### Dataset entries
──────────────────────────────
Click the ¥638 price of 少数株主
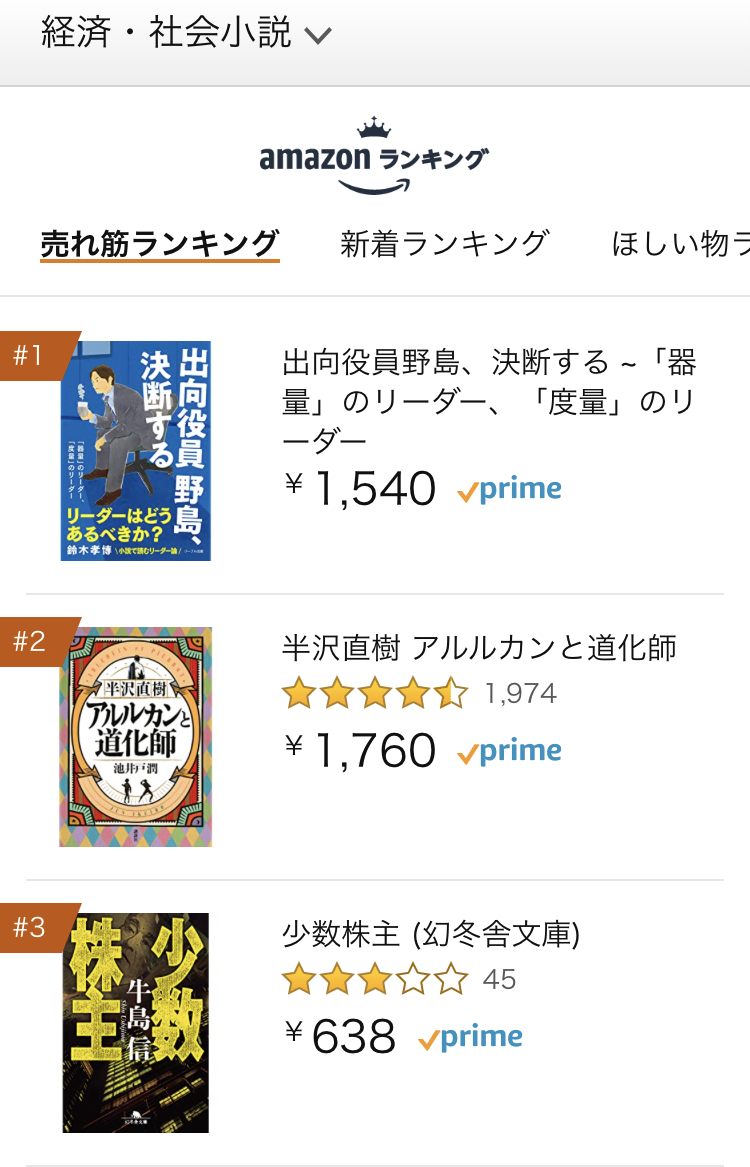The image size is (750, 1167). (x=340, y=1036)
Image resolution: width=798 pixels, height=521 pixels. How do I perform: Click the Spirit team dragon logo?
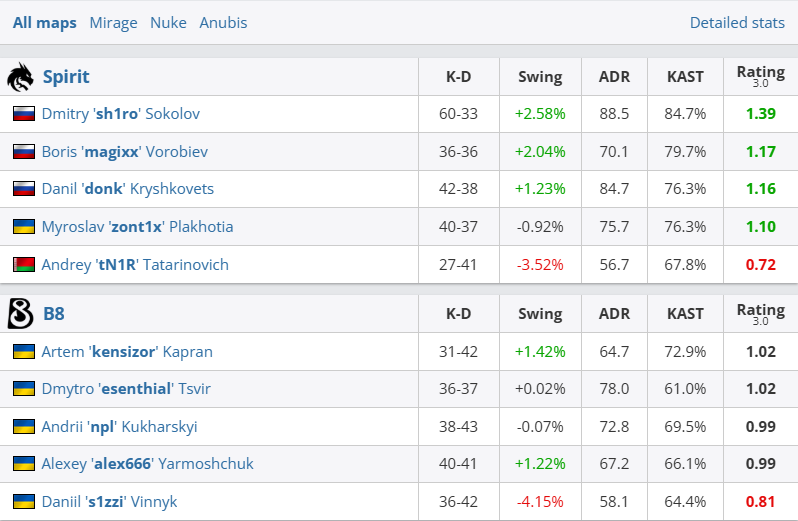(20, 77)
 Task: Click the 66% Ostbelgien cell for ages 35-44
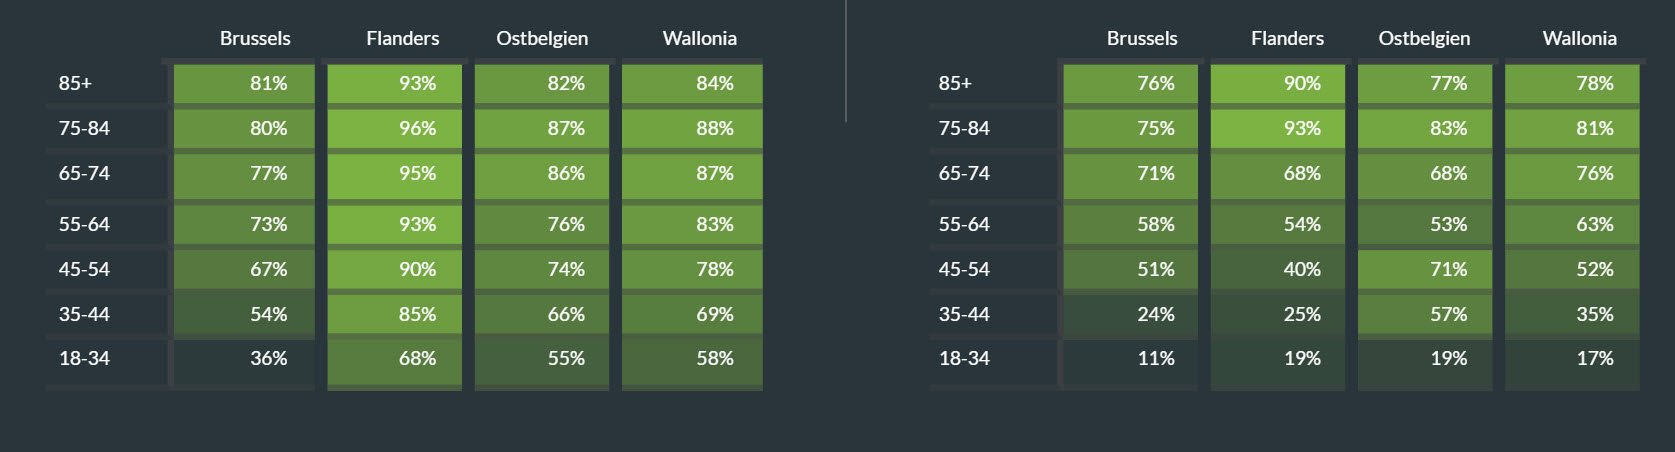(x=542, y=314)
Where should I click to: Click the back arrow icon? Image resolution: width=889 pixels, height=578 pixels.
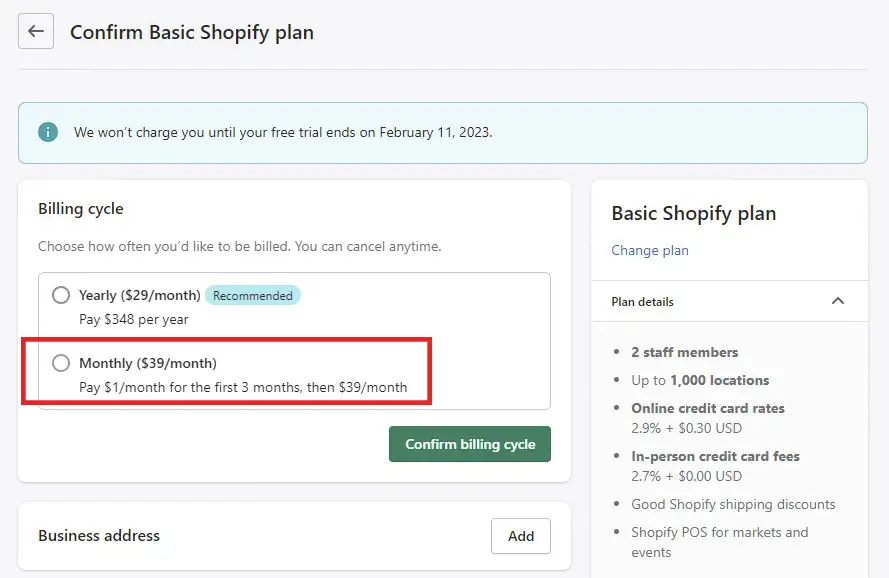pos(36,31)
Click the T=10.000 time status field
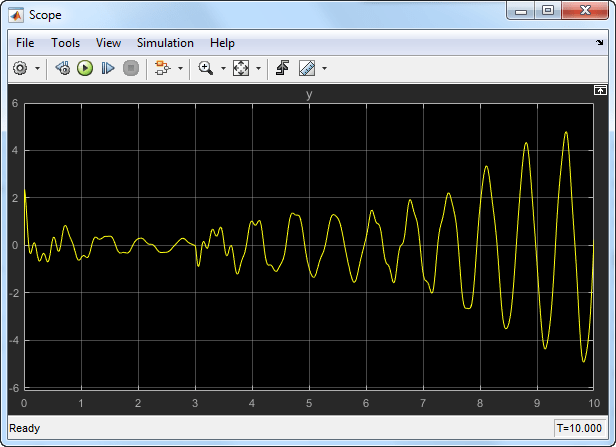The height and width of the screenshot is (447, 616). pos(580,428)
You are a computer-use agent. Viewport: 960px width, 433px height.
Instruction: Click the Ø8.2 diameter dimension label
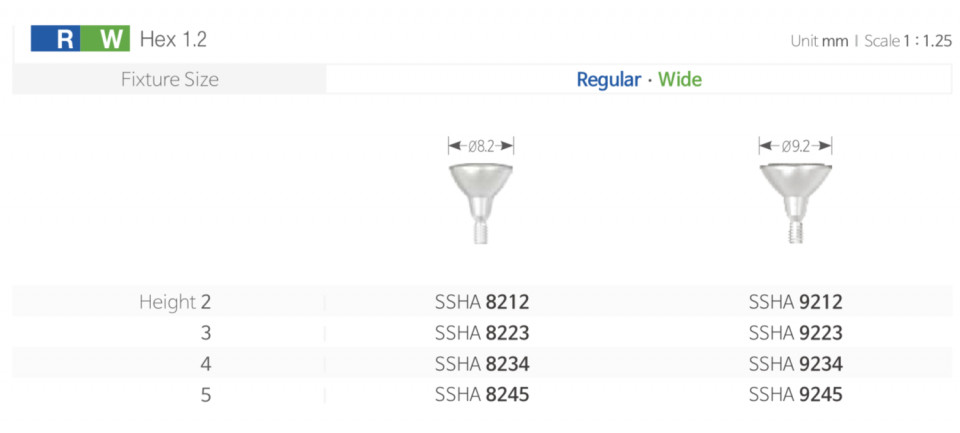tap(481, 146)
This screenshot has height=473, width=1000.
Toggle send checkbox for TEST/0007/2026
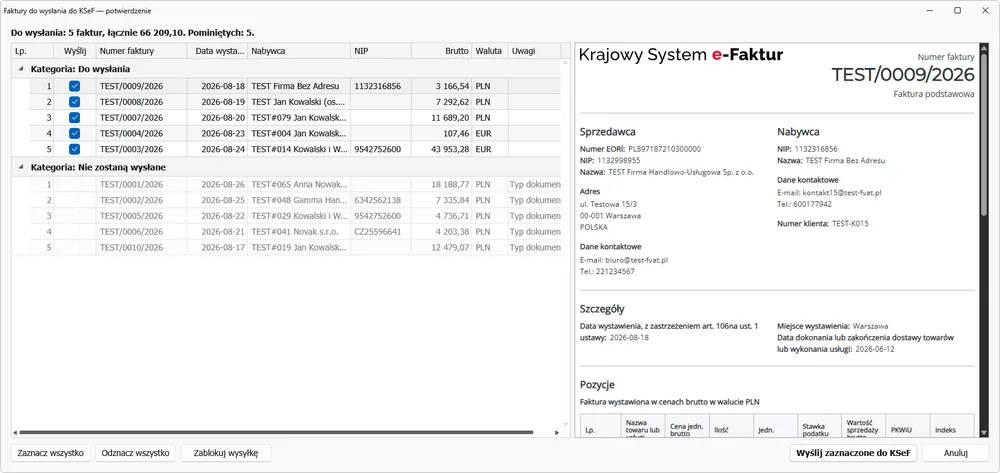[x=75, y=117]
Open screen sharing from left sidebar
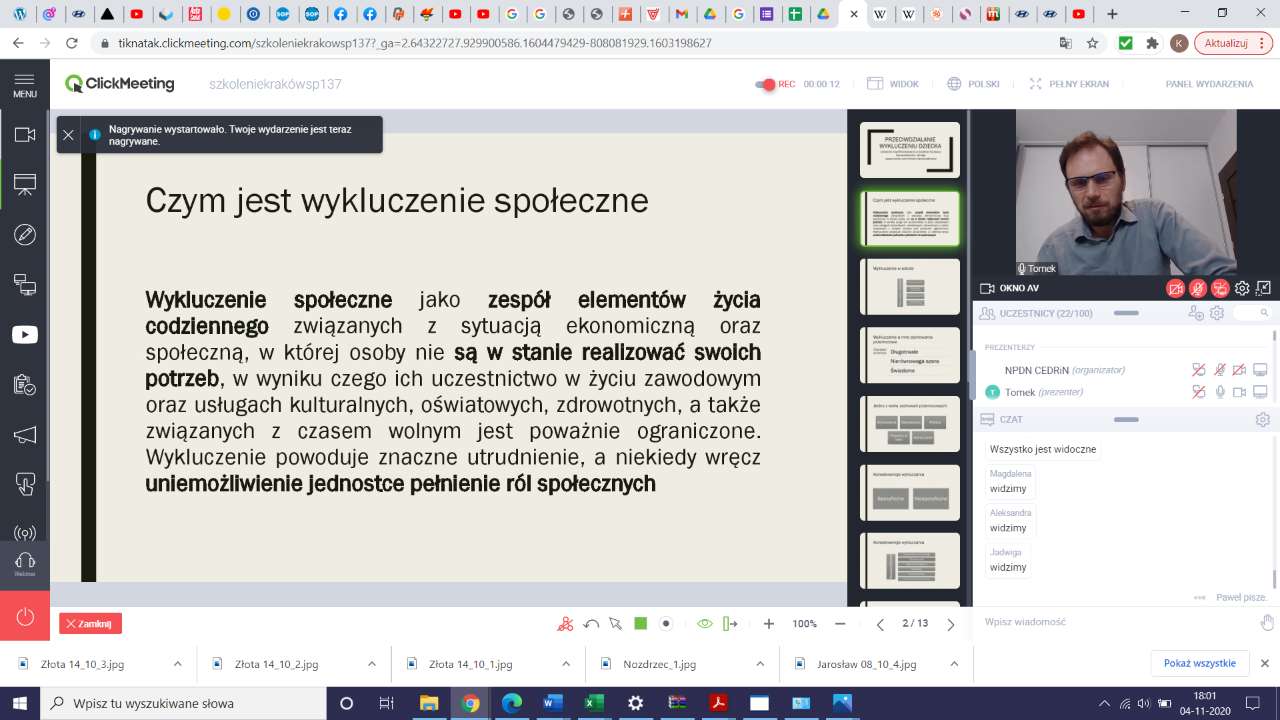 point(24,285)
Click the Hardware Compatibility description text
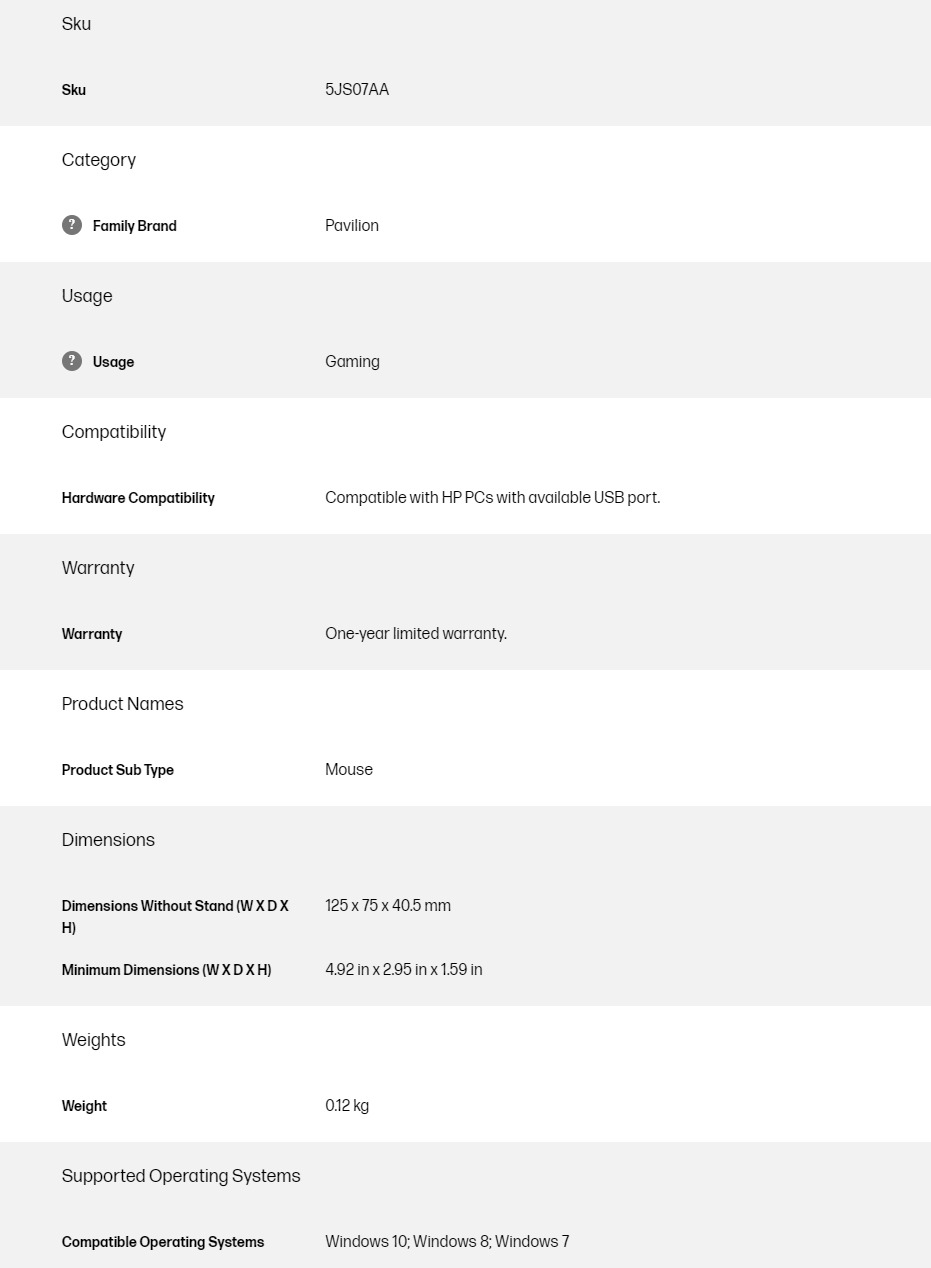931x1268 pixels. click(x=492, y=498)
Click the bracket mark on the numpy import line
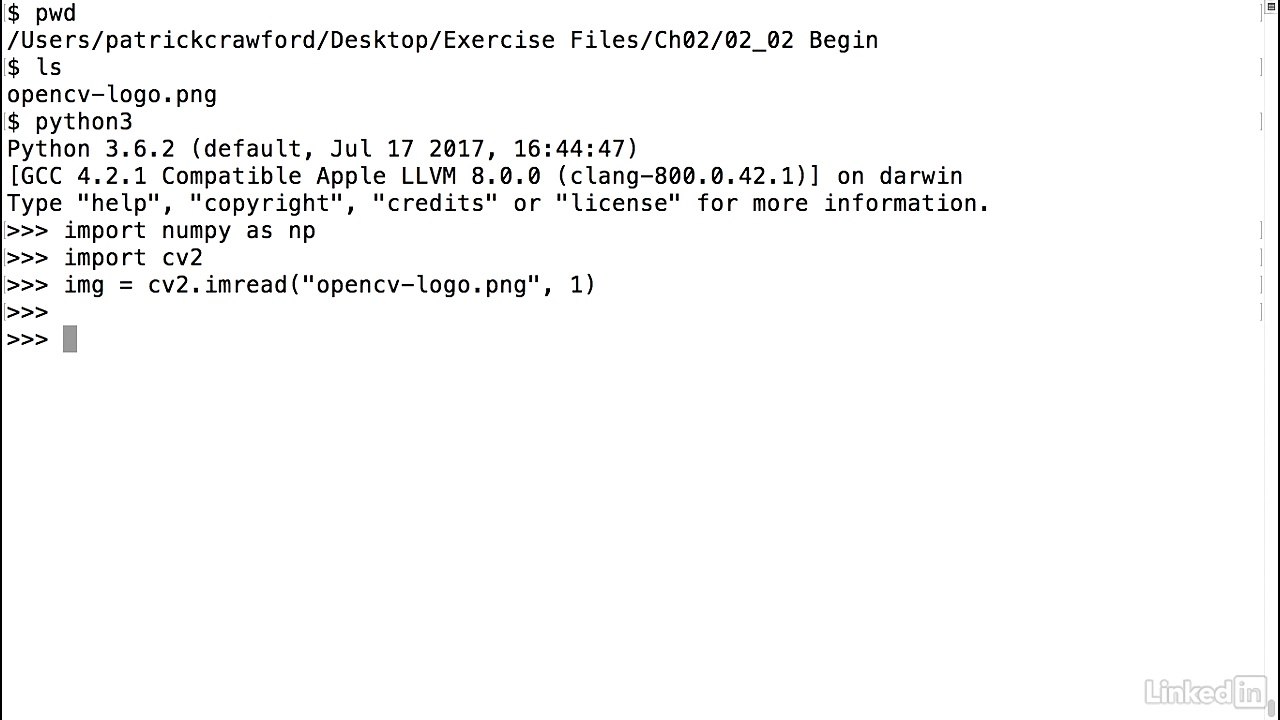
──────────────────────────────
### EXERCISE REQUIREMENTS
Each line from the one containing "This screenshot has height=473, width=1000." through the last line of the entries above should be duplicated exactly, both included; leave out pictures and add nothing.

### TASK OUTPUT
This screenshot has height=473, width=1000.
Toggle send checkbox for TEST/0007/2026
[x=75, y=117]
Open screen sharing from left sidebar
 point(24,285)
Click the Hardware Compatibility description text
931x1268 pixels. click(x=492, y=498)
Click the bracket mark on the numpy import line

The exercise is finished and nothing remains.